Deficiencies are issued to nursing homes by State licensing and certification surveyors for different types of care problems. The researchers studied the association of care deficiency types with facility staffing hours per resident day, resident characteristics, facility characteristics, and State. They found that fewer RN hours and nursing assistant hours were associated with total deficiencies and quality of care deficiencies. Fewer nursing assistant staff and other care staff hours were associated with quality of life deficiencies. Fewer administrative staff hours were associated with other deficiencies, including administrative deficiencies. However, staffing hours alone predicted less than 1 percent of the total variance in deficiencies.

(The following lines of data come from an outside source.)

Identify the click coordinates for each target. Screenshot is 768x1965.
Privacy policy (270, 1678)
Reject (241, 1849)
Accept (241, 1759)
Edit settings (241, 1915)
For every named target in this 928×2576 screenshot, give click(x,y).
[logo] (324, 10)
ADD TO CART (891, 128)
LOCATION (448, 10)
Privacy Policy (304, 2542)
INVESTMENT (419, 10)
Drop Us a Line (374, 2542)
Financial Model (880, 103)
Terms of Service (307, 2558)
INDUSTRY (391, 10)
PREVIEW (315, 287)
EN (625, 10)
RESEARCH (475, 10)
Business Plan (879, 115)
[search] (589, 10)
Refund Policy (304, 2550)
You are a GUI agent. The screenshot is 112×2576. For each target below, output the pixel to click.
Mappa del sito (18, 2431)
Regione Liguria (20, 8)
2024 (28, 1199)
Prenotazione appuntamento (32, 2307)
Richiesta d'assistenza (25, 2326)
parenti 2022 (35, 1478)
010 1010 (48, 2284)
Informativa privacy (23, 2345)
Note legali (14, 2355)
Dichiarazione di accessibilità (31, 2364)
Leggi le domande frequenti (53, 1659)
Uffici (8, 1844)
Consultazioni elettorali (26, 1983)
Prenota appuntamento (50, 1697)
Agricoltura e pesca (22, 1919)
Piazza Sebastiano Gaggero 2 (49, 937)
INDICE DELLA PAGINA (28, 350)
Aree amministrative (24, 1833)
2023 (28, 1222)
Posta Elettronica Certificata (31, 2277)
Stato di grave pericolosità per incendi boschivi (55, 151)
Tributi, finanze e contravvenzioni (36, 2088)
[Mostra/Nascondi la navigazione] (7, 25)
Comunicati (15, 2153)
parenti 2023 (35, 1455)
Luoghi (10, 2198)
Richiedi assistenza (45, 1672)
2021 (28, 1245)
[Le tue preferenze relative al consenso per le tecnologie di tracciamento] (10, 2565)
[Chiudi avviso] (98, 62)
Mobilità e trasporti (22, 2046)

Together, staffing and resident characteristics only explained 3 percent of the variance in nursing home deficiencies. When facility characteristics and region were added to the model, the proportion of variance explained increased to 21 percent. For instance, facilities that were smaller and nonprofit or government-owned had fewer deficiencies. Facilities with a higher percentage of Medicaid residents had more deficiencies. Because these factors could explain only a small proportion of the variance in nursing home care deficiencies, the researchers call for more research on the topic.

See "Nursing home staffing and its relationship to deficiencies," by Dr. Harrington, David Zimmerman, Ph.D., Sarita L. Karon, Ph.D., and others, in the September 2000 Journal of Gerontology: Social Sciences 55(5), pp. S278-S287.